4. Ваше заключение о взаимодействии белка с ДНК.


На коллоквиуме проверяется умение применять следующие команды Jmol: script define within within(group,...) and or not ( )

а также умение задавать в Jmol произвольное множество атомов (типа Ser25:a.n, *.o, etc)


0. Создайте страницу для изложения результатов выполнения практикума. Там должен быть Jmol-апплет, кнопки Script, Resume и все прочее, что было в прошлый раз. Только скрипт будет новый.

Можно использовать следующий шаблон: http://kodomo.fbb.msu.ru/~tuser/year_14/term_2/Jmol/jmol2.html .

Осторожно - скрипт надо положить в новом файле, при этом не затереть предыдущий. Страница по предыдущему практикуму должна остаться в работоспособном виде.

Как и в прошлый раз, результат практикума - это скрипт, демонстрирующий последовательно некоторые изображения. Как и в прошлый раз, в скрипт надо вставлять команду echo, которая описывает то, что он показывает.

Отчёт (ответы на вопросы и комментарии) должен быть на той же html странице. Например, ниже таблицы, содержащей тэги для Jmol.

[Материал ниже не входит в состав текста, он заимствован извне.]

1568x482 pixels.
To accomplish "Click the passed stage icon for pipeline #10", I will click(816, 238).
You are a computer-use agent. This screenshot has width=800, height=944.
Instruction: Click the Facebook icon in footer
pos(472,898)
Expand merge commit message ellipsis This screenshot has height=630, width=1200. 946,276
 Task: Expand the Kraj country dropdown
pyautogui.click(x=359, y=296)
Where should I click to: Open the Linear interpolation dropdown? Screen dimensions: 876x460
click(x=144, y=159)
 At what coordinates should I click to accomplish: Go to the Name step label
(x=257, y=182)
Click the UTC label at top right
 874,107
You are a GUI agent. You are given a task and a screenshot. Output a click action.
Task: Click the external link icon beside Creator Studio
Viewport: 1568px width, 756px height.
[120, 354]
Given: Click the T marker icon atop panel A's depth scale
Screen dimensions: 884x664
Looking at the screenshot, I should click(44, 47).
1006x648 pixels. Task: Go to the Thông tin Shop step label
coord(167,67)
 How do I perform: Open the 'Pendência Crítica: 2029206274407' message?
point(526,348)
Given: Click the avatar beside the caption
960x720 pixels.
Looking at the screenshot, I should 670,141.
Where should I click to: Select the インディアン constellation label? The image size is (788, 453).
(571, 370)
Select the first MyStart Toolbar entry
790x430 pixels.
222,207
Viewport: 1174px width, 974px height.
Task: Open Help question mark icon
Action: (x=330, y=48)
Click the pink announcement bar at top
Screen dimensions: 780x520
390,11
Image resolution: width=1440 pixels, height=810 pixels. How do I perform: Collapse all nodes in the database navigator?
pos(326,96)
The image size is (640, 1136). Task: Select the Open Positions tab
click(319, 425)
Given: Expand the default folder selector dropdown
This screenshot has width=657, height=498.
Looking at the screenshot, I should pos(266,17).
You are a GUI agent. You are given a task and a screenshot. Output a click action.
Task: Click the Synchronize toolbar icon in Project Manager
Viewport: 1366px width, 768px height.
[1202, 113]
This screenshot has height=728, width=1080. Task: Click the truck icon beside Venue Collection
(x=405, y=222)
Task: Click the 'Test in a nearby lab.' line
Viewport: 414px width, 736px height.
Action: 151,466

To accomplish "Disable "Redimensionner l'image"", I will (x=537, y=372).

1. Найдите и опишите гидрофобное ядро вашего белка при помощи сервиса CluD ( http://mouse.belozersky.msu.ru/npidb/cgi-bin/hftri.pl ).

Надо учитывать, что CluD выдает все ядра, которые ему удается найти. Конечно, у белка есть одно "большое" (иногда два или больше - если белок многодоменный). Кроме того, будет найдено много мелких ядер - в каких-то небольших субдоменах. Давайте договоримся учитывать только центральные "большие" гидрофобные ядра. Для того, чтобы их определить, надо посмотреть на число атомов в каждом гидрофобном ядре. Например, в моем примере получились ядра core6 и core1 (по 2151 атому), а другие ядра имели размер 11 атомов и меньше. Тут сразу понятно, какие гидрофобные ядра надо исследовать.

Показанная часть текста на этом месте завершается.